Sunday, June 14, 2009

Modernity

May 7, 2009

A distinctly modern sentiment is a response of fear in the presence of doubt. One can thereafter submit to the doubt or rebel against it. Both achieve the end of lessening the disagreeable feeling of fear, the former through acceptance of the disagreeable phenomenon and the latter through rejection.

The expectation that one can know everything there is to know is juvenile. The great figures of modernity have, frequently, been juvenile.

Is it courage or cowardice to submit to what you fear?

Those who claim it is cowardice describe submission as willful forfeiture, voluntary defeat. Those who claim it is courage describe submission as willful forfeiture, voluntary defeat.

Cowards forfeit something that is already theirs.
Courageous people forfeit something they want but could never have.

Cowards lose a game they would have won.
Courageous people lose a game to win a greater one.

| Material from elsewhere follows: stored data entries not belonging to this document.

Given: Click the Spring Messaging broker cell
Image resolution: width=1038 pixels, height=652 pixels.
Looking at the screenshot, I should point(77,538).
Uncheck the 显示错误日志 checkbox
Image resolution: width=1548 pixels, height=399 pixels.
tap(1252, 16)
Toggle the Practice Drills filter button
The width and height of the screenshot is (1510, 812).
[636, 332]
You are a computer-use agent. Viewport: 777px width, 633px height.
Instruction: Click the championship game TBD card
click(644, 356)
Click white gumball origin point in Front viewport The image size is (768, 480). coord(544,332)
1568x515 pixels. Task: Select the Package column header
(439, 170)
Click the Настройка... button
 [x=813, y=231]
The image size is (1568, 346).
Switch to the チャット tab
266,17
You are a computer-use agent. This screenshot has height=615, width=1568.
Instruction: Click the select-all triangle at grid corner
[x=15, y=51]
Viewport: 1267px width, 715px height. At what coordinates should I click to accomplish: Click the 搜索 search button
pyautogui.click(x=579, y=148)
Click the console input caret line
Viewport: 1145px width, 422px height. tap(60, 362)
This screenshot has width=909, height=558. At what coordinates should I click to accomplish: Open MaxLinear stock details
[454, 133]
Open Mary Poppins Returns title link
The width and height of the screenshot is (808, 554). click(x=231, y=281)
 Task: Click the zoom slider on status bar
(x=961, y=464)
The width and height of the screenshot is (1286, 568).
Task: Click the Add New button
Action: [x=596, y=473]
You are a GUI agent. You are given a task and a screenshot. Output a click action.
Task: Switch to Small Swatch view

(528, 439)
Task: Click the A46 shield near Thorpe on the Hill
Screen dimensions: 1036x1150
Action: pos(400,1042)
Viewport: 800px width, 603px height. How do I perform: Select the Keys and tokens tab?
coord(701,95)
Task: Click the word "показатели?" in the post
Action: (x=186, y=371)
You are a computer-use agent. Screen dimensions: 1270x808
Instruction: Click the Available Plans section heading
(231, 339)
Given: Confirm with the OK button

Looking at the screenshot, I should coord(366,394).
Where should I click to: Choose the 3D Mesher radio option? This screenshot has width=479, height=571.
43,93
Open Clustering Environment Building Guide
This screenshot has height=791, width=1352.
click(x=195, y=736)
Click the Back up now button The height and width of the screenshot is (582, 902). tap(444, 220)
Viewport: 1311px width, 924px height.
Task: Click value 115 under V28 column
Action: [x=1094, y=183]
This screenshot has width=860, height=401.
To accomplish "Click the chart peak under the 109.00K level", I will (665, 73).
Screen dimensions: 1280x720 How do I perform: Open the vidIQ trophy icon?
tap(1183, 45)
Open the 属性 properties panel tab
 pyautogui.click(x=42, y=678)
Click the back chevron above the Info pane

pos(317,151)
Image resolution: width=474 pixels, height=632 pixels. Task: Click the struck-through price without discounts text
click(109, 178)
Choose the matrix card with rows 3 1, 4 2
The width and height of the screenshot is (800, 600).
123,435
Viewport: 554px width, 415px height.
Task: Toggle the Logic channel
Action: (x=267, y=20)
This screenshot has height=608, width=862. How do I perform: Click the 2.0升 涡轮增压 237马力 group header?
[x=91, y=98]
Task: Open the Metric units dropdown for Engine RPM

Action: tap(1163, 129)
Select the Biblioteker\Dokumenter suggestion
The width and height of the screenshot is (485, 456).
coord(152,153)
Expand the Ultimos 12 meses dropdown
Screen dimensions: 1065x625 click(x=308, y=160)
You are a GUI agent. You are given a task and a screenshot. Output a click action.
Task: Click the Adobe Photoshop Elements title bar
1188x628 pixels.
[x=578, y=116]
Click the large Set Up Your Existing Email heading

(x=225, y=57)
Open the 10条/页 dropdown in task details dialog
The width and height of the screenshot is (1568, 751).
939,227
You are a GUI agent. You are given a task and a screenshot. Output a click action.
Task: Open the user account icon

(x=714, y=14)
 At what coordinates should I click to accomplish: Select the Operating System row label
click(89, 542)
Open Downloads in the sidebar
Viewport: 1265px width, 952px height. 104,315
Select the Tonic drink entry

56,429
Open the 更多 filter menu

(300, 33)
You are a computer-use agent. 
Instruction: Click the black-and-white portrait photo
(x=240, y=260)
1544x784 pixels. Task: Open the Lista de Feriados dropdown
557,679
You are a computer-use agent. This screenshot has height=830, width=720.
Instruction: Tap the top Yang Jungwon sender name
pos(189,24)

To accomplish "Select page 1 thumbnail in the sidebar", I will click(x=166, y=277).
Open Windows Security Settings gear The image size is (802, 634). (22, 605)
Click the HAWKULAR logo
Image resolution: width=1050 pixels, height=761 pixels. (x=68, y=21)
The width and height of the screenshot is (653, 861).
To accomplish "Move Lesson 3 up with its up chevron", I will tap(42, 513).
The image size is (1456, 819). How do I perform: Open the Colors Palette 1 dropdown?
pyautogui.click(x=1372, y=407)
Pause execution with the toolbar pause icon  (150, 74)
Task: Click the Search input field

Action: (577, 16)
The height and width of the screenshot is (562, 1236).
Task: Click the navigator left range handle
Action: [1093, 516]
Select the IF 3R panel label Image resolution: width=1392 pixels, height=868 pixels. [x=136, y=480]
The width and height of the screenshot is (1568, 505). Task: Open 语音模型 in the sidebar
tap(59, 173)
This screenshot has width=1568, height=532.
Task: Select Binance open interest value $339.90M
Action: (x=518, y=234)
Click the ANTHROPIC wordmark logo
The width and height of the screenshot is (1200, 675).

The modern sentiment wants control and feels itself powerful enough to take it. When you are the only resident in a vacuum, its easy to control everything--because there is nothing there. It is easy to be powerful when there is nothing to be confronted by.

By eviscerating reality, relieving it of everything that opposes the mind with finality, everything that outstrips human capacity, the modern sentiment steals victory.

A man watches a child's joy over winning a game of tic-tac-toe. The child thinks himself superlative in prowess; the man thinks the child superlative in self-satisfaction. What does it matter to win a game of tic-tac-toe against an opponent who is meanwhile putting you in checkmate?